▶ **Directions**:
**a.** Write out the passage of the T. J. Jemison article below, starting at "In 1953, while" and ending at "segregated public schools.".
**b.** In the T. J. Jemison article below, what building did Jemison oversee the construction of as headquarters of his convention?

▶ **Article**:
================================
Theodore Judson Jemison (August 1, 1918 – November 15, 2013), better known as T. J. Jemison, was the president of the National Baptist Convention, USA, Inc. from 1982 to 1994. It is the largest African-American religious organization. He oversaw the construction of the Baptist World Center in Nashville, Tennessee, the headquarters of his convention.

In 1953, while minister of a large church in Baton Rouge, Louisiana, Jemison helped lead the first civil rights boycott of segregated seating in public bus service. The organization of free rides, coordinated by churches, was a model used later in 1955–1956 by the Montgomery bus boycott in Alabama. Jemison was one of the founders of the Southern Christian Leadership Conference in 1957.

In 2003, the 50th anniversary of the Baton Rouge bus boycott was honored with three days of events in the city. These were organized by a young resident born two decades after the action.

Background
T. J. Jemison was born in 1918 in Selma, Alabama where his father, the Reverend David V. Jemison, was the pastor of the Tabernacle Baptist Church. He came from a family of prominent ministers and strong churchgoing women. He attended local segregated public schools.
================================
▶ **Data rows**:
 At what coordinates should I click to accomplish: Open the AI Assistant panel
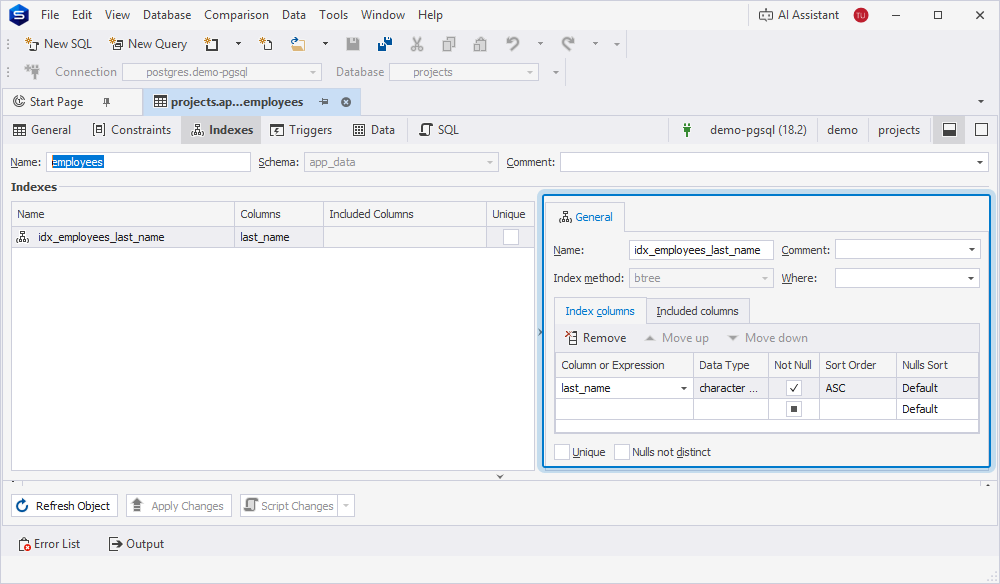798,15
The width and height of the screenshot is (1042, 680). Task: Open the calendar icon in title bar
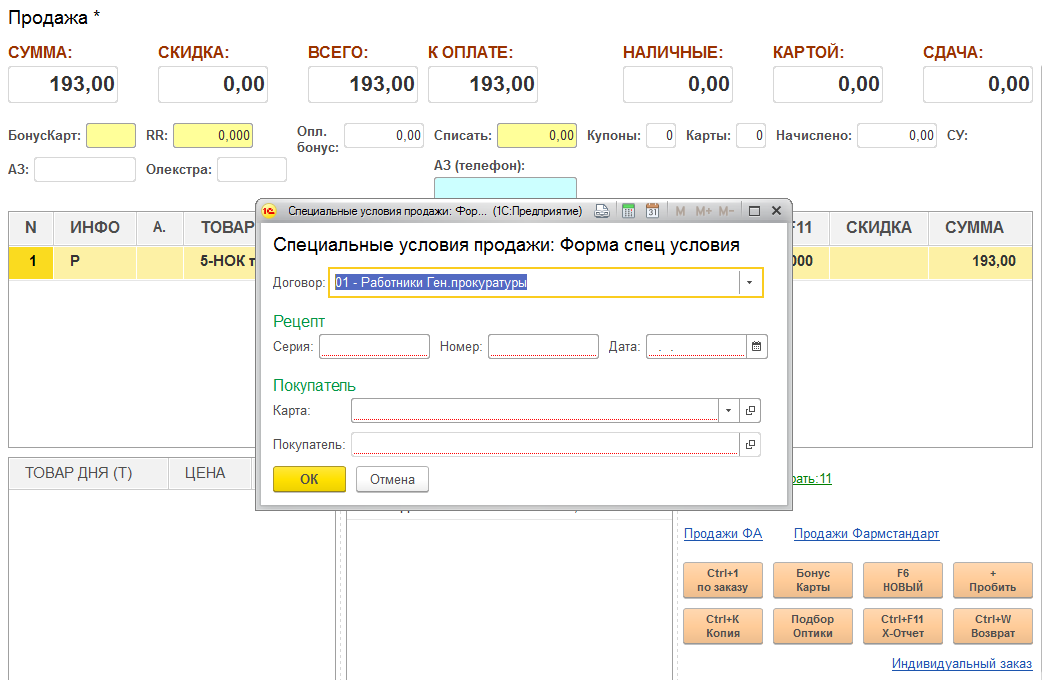652,211
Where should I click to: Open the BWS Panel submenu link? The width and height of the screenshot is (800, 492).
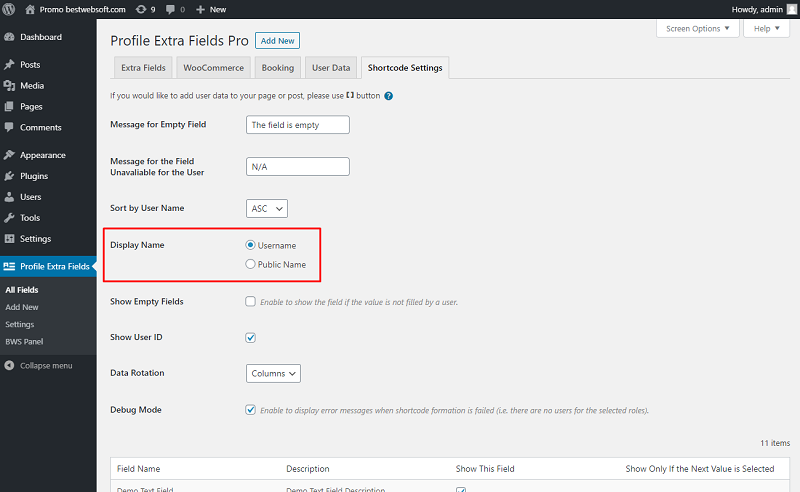pyautogui.click(x=24, y=341)
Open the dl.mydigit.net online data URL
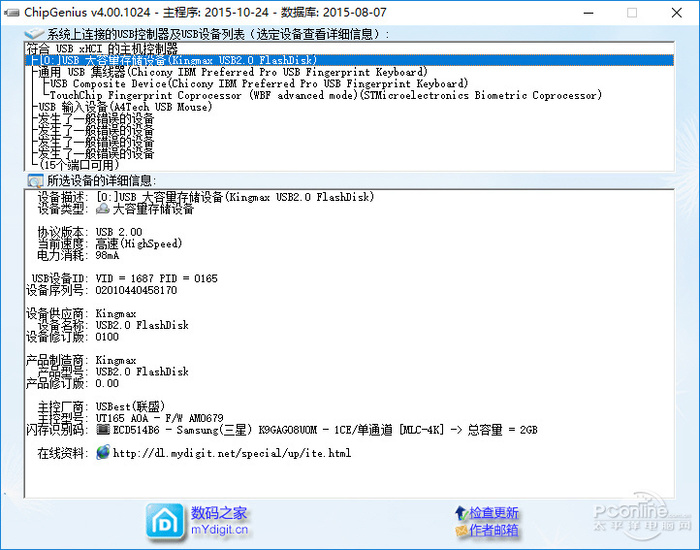The height and width of the screenshot is (550, 700). pos(232,453)
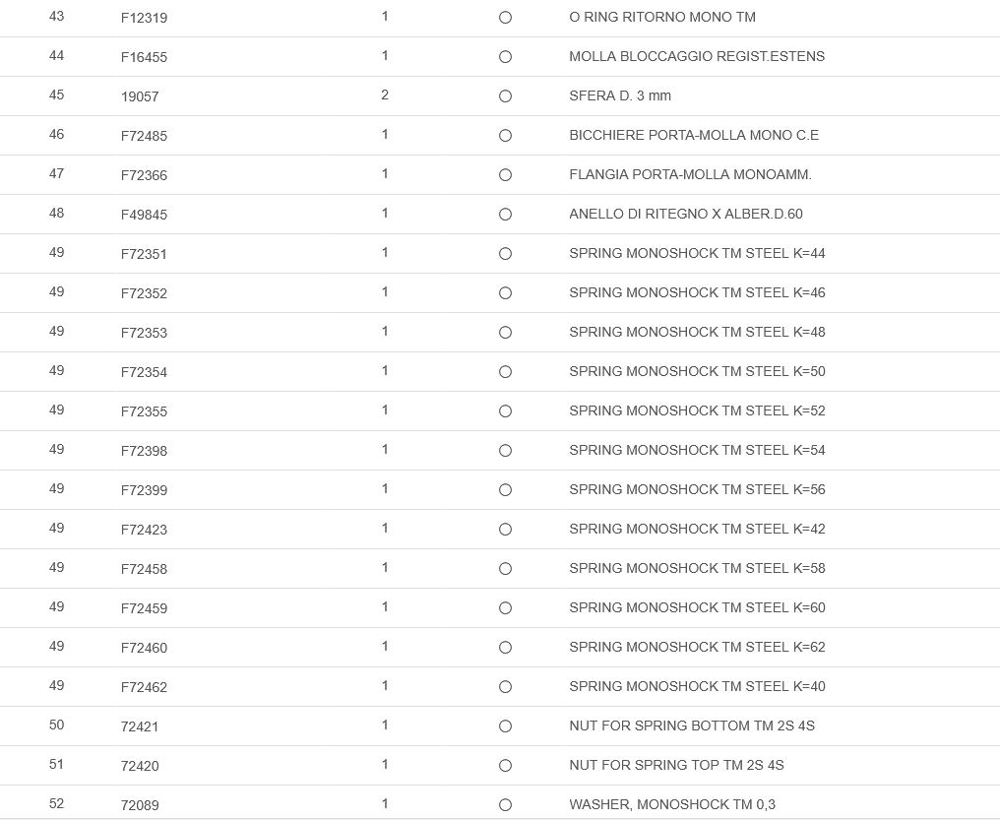Click the quantity for part F72458
This screenshot has width=1000, height=820.
click(x=385, y=568)
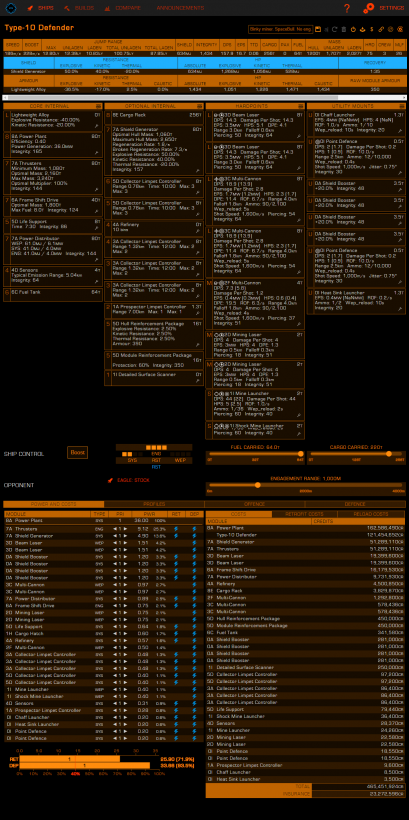Screen dimensions: 409x820
Task: Click the Engagement Range slider handle
Action: tap(257, 485)
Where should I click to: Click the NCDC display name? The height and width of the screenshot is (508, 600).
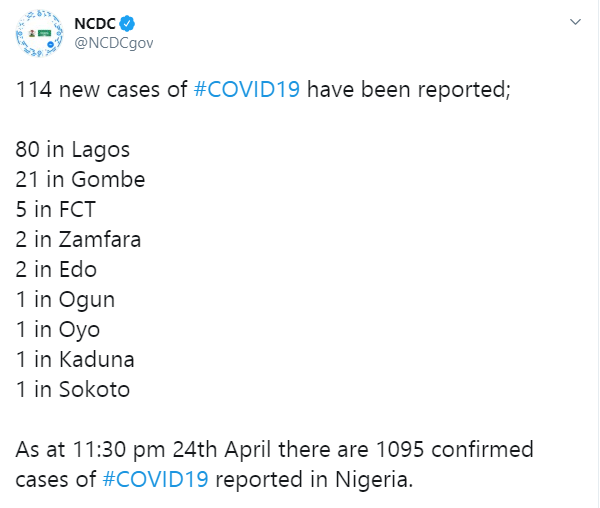click(x=95, y=24)
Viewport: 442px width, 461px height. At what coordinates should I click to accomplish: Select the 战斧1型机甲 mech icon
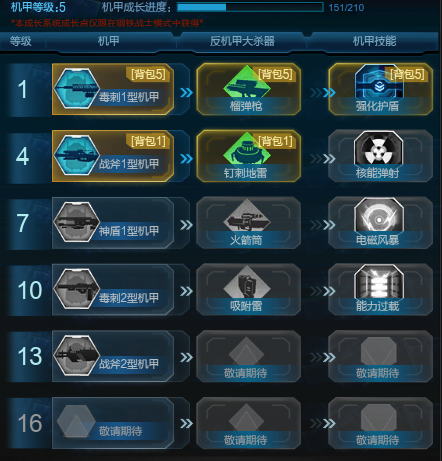77,155
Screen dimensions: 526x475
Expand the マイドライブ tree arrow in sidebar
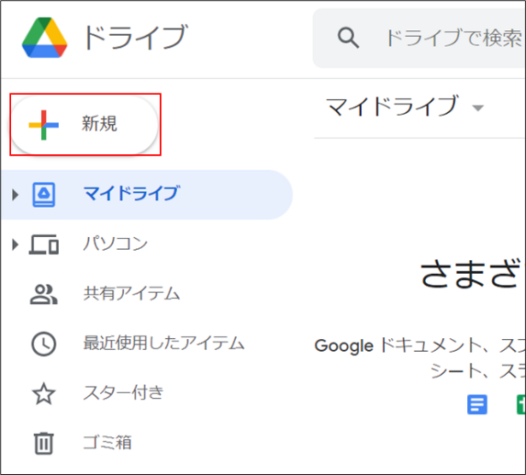pos(15,195)
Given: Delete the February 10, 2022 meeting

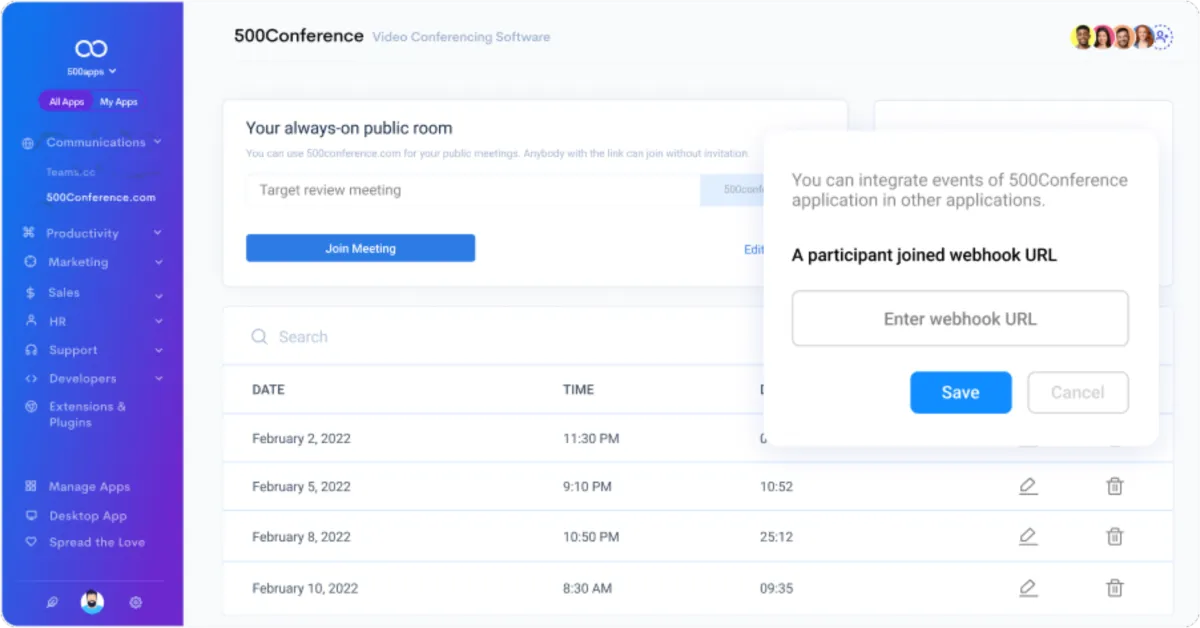Looking at the screenshot, I should coord(1114,588).
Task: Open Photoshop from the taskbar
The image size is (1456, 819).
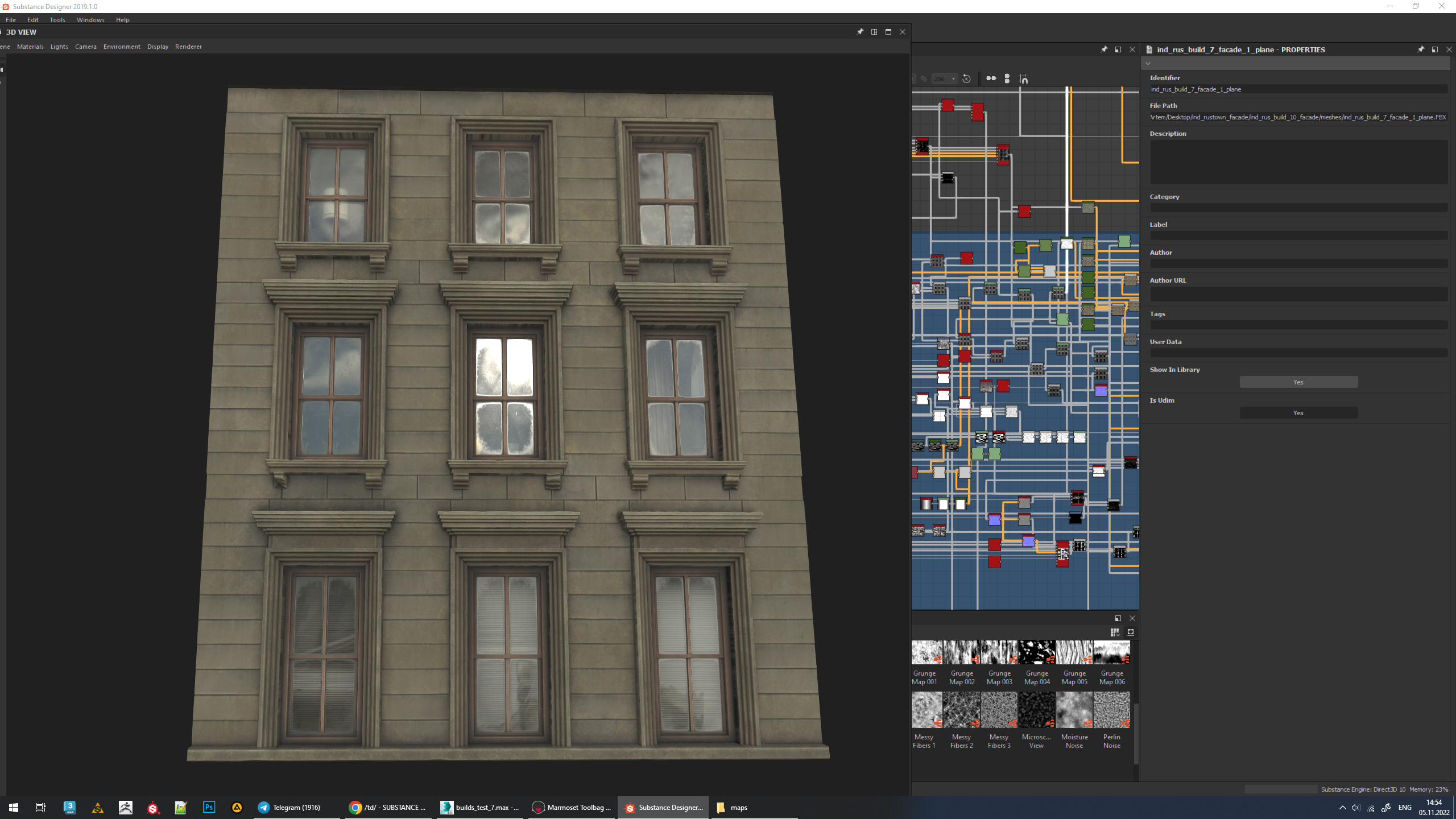Action: click(209, 807)
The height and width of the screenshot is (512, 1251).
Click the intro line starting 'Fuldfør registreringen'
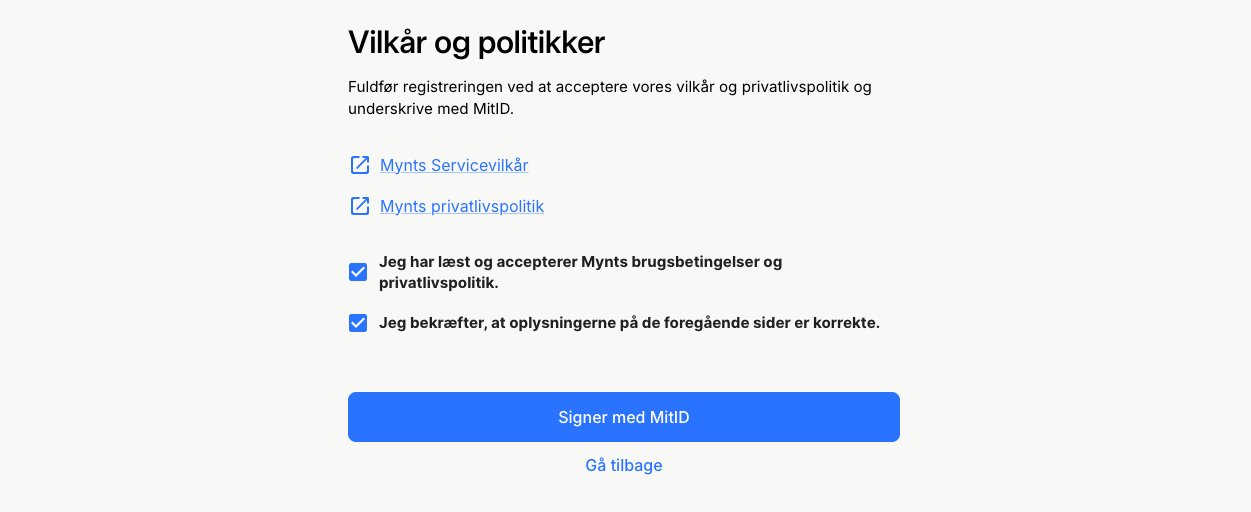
================================
▶ **Results in order**:
**a.**
In 1953, while minister of a large church in Baton Rouge, Louisiana, Jemison helped lead the first civil rights boycott of segregated seating in public bus service. The organization of free rides, coordinated by churches, was a model used later in 1955–1956 by the Montgomery bus boycott in Alabama. Jemison was one of the founders of the Southern Christian Leadership Conference in 1957.

In 2003, the 50th anniversary of the Baton Rouge bus boycott was honored with three days of events in the city. These were organized by a young resident born two decades after the action.

Background
T. J. Jemison was born in 1918 in Selma, Alabama where his father, the Reverend David V. Jemison, was the pastor of the Tabernacle Baptist Church. He came from a family of prominent ministers and strong churchgoing women. He attended local segregated public schools.

**b.** The Baptist World Center in Nashville, Tennessee.